Provided data.
--- Begin ---

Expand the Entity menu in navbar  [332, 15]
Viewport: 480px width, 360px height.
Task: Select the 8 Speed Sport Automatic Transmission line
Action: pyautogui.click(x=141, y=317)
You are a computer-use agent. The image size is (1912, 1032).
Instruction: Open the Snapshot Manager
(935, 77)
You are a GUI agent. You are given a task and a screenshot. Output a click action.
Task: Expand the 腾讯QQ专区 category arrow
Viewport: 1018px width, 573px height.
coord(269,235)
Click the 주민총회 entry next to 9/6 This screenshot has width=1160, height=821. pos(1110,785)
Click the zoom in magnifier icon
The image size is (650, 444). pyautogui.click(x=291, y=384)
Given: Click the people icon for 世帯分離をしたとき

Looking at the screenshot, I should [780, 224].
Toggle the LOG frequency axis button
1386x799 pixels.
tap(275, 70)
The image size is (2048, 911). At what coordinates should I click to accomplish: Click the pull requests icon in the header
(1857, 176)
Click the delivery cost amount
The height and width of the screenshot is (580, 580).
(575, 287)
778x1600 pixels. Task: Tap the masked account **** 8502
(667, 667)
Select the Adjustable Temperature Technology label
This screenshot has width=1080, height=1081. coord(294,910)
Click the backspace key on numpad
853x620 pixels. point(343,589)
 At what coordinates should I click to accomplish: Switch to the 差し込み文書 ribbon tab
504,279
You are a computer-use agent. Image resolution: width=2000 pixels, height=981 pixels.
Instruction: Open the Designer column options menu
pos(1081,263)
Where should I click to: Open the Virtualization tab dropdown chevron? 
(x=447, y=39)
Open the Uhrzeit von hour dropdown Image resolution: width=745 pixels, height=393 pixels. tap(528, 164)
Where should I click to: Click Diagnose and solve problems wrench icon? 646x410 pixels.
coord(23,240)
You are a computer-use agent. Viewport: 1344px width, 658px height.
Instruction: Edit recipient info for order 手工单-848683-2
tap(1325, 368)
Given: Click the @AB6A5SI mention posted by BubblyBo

--- End ---

Copy out every line of the data above verbatim, in its original order.

Expand the Entity menu in navbar  [332, 15]
Viewport: 480px width, 360px height.
Task: Select the 8 Speed Sport Automatic Transmission line
Action: pyautogui.click(x=141, y=317)
You are a computer-use agent. The image size is (1912, 1032).
Instruction: Open the Snapshot Manager
(935, 77)
You are a GUI agent. You are given a task and a screenshot. Output a click action.
Task: Expand the 腾讯QQ专区 category arrow
Viewport: 1018px width, 573px height.
coord(269,235)
Click the 주민총회 entry next to 9/6 This screenshot has width=1160, height=821. pos(1110,785)
Click the zoom in magnifier icon
The image size is (650, 444). pyautogui.click(x=291, y=384)
Given: Click the people icon for 世帯分離をしたとき

Looking at the screenshot, I should [780, 224].
Toggle the LOG frequency axis button
1386x799 pixels.
tap(275, 70)
The image size is (2048, 911). At what coordinates should I click to accomplish: Click the pull requests icon in the header
(1857, 176)
Click the delivery cost amount
The height and width of the screenshot is (580, 580).
(575, 287)
778x1600 pixels. Task: Tap the masked account **** 8502
(667, 667)
Select the Adjustable Temperature Technology label
This screenshot has width=1080, height=1081. coord(294,910)
Click the backspace key on numpad
853x620 pixels. point(343,589)
 At what coordinates should I click to accomplish: Switch to the 差し込み文書 ribbon tab
504,279
You are a computer-use agent. Image resolution: width=2000 pixels, height=981 pixels.
Instruction: Open the Designer column options menu
pos(1081,263)
Where should I click to: Open the Virtualization tab dropdown chevron? 
(x=447, y=39)
Open the Uhrzeit von hour dropdown Image resolution: width=745 pixels, height=393 pixels. tap(528, 164)
Where should I click to: Click Diagnose and solve problems wrench icon? 646x410 pixels.
coord(23,240)
You are a computer-use agent. Viewport: 1344px width, 658px height.
Instruction: Edit recipient info for order 手工单-848683-2
tap(1325, 368)
Given: Click the @AB6A5SI mention posted by BubblyBo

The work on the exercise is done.